● **BRIEF**
Look below for the line that has "Click the blue Buy Things legend swatch". Set down the lines from there through the line that has "Task: Click RUN on the CPU Mark tile", exactly as written.

(Records drawn from a dataset)
####

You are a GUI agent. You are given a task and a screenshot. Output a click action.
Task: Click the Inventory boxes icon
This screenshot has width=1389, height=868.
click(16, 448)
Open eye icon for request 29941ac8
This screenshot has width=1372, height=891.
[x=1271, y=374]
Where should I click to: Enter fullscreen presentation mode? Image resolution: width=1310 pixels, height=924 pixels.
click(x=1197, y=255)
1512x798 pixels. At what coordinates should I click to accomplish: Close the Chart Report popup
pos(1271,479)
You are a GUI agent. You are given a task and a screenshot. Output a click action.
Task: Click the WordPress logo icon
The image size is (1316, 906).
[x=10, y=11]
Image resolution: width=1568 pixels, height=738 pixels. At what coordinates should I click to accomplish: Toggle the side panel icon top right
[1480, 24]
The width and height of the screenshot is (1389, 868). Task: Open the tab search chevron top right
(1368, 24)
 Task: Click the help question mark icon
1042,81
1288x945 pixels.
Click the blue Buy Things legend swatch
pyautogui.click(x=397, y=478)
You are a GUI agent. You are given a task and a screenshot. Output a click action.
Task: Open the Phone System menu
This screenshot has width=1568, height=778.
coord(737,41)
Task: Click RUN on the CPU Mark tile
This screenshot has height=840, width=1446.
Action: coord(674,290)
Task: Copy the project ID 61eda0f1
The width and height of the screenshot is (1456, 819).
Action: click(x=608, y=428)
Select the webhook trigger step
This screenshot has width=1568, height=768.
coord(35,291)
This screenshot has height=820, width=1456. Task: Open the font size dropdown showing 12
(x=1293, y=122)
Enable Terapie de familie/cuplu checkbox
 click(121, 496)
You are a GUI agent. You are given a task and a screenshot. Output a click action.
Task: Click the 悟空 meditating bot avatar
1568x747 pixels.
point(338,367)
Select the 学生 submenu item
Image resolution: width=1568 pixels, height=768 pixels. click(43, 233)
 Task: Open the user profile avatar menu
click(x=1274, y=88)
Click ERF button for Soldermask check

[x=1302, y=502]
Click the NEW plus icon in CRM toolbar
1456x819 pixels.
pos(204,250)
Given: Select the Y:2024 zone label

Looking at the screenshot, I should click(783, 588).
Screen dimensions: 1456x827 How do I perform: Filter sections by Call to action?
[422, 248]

####

● **ANSWER SPACE**
Click the blue Buy Things legend swatch
pyautogui.click(x=397, y=478)
You are a GUI agent. You are given a task and a screenshot. Output a click action.
Task: Open the Phone System menu
This screenshot has width=1568, height=778.
coord(737,41)
Task: Click RUN on the CPU Mark tile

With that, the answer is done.